Transcribe the data exactly. Leave nothing out.

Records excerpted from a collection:
-=-=-=-=-

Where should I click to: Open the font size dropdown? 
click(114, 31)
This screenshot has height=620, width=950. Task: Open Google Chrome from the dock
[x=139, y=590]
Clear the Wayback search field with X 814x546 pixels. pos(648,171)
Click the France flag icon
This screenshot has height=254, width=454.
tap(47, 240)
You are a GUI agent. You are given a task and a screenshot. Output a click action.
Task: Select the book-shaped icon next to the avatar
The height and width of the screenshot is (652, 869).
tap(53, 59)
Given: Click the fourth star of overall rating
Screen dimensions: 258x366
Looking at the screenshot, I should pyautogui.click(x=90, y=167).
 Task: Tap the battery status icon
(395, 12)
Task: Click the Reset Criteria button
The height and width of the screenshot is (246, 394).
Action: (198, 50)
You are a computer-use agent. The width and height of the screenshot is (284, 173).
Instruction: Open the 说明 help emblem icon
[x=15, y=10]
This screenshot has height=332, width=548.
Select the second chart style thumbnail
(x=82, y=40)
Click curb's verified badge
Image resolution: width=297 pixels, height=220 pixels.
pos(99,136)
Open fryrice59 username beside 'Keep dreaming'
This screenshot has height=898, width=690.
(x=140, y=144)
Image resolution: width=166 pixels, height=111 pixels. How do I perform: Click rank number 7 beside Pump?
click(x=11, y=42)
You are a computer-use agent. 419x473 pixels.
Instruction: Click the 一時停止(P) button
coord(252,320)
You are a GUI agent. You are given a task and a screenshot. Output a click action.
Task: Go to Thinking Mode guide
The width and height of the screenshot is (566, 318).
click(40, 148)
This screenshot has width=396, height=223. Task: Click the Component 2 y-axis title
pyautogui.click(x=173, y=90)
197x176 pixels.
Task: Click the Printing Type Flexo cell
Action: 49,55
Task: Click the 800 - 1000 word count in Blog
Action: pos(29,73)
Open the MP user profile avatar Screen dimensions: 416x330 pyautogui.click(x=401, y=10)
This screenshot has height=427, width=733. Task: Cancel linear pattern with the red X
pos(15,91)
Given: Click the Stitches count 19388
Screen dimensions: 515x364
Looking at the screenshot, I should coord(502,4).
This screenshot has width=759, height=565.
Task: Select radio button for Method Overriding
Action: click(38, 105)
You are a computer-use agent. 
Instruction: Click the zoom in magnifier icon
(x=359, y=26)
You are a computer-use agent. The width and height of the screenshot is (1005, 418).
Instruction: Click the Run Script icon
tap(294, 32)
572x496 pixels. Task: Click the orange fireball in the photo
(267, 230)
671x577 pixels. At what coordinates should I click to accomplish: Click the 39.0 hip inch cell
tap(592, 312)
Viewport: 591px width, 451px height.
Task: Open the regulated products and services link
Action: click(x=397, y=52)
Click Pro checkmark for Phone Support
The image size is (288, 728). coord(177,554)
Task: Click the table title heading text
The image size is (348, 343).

-=-=-=-=-

-- Task output --
Where should I click to: Open the font size dropdown? 
click(114, 31)
This screenshot has height=620, width=950. Task: Open Google Chrome from the dock
[x=139, y=590]
Clear the Wayback search field with X 814x546 pixels. pos(648,171)
Click the France flag icon
This screenshot has height=254, width=454.
tap(47, 240)
You are a GUI agent. You are given a task and a screenshot. Output a click action.
Task: Select the book-shaped icon next to the avatar
The height and width of the screenshot is (652, 869).
tap(53, 59)
Given: Click the fourth star of overall rating
Screen dimensions: 258x366
Looking at the screenshot, I should pyautogui.click(x=90, y=167).
 Task: Tap the battery status icon
(395, 12)
Task: Click the Reset Criteria button
The height and width of the screenshot is (246, 394).
Action: (198, 50)
You are a computer-use agent. The width and height of the screenshot is (284, 173).
Instruction: Open the 说明 help emblem icon
[x=15, y=10]
This screenshot has height=332, width=548.
Select the second chart style thumbnail
(x=82, y=40)
Click curb's verified badge
Image resolution: width=297 pixels, height=220 pixels.
pos(99,136)
Open fryrice59 username beside 'Keep dreaming'
This screenshot has height=898, width=690.
(x=140, y=144)
Image resolution: width=166 pixels, height=111 pixels. How do I perform: Click rank number 7 beside Pump?
click(x=11, y=42)
You are a computer-use agent. 419x473 pixels.
Instruction: Click the 一時停止(P) button
coord(252,320)
You are a GUI agent. You are given a task and a screenshot. Output a click action.
Task: Go to Thinking Mode guide
The width and height of the screenshot is (566, 318).
click(40, 148)
This screenshot has width=396, height=223. Task: Click the Component 2 y-axis title
pyautogui.click(x=173, y=90)
197x176 pixels.
Task: Click the Printing Type Flexo cell
Action: 49,55
Task: Click the 800 - 1000 word count in Blog
Action: pos(29,73)
Open the MP user profile avatar Screen dimensions: 416x330 pyautogui.click(x=401, y=10)
This screenshot has height=427, width=733. Task: Cancel linear pattern with the red X
pos(15,91)
Given: Click the Stitches count 19388
Screen dimensions: 515x364
Looking at the screenshot, I should coord(502,4).
This screenshot has width=759, height=565.
Task: Select radio button for Method Overriding
Action: click(38, 105)
You are a computer-use agent. 
Instruction: Click the zoom in magnifier icon
(x=359, y=26)
You are a computer-use agent. The width and height of the screenshot is (1005, 418).
Instruction: Click the Run Script icon
tap(294, 32)
572x496 pixels. Task: Click the orange fireball in the photo
(267, 230)
671x577 pixels. At what coordinates should I click to accomplish: Click the 39.0 hip inch cell
tap(592, 312)
Viewport: 591px width, 451px height.
Task: Open the regulated products and services link
Action: click(x=397, y=52)
Click Pro checkmark for Phone Support
The image size is (288, 728). coord(177,554)
Task: Click the table title heading text
The image size is (348, 343).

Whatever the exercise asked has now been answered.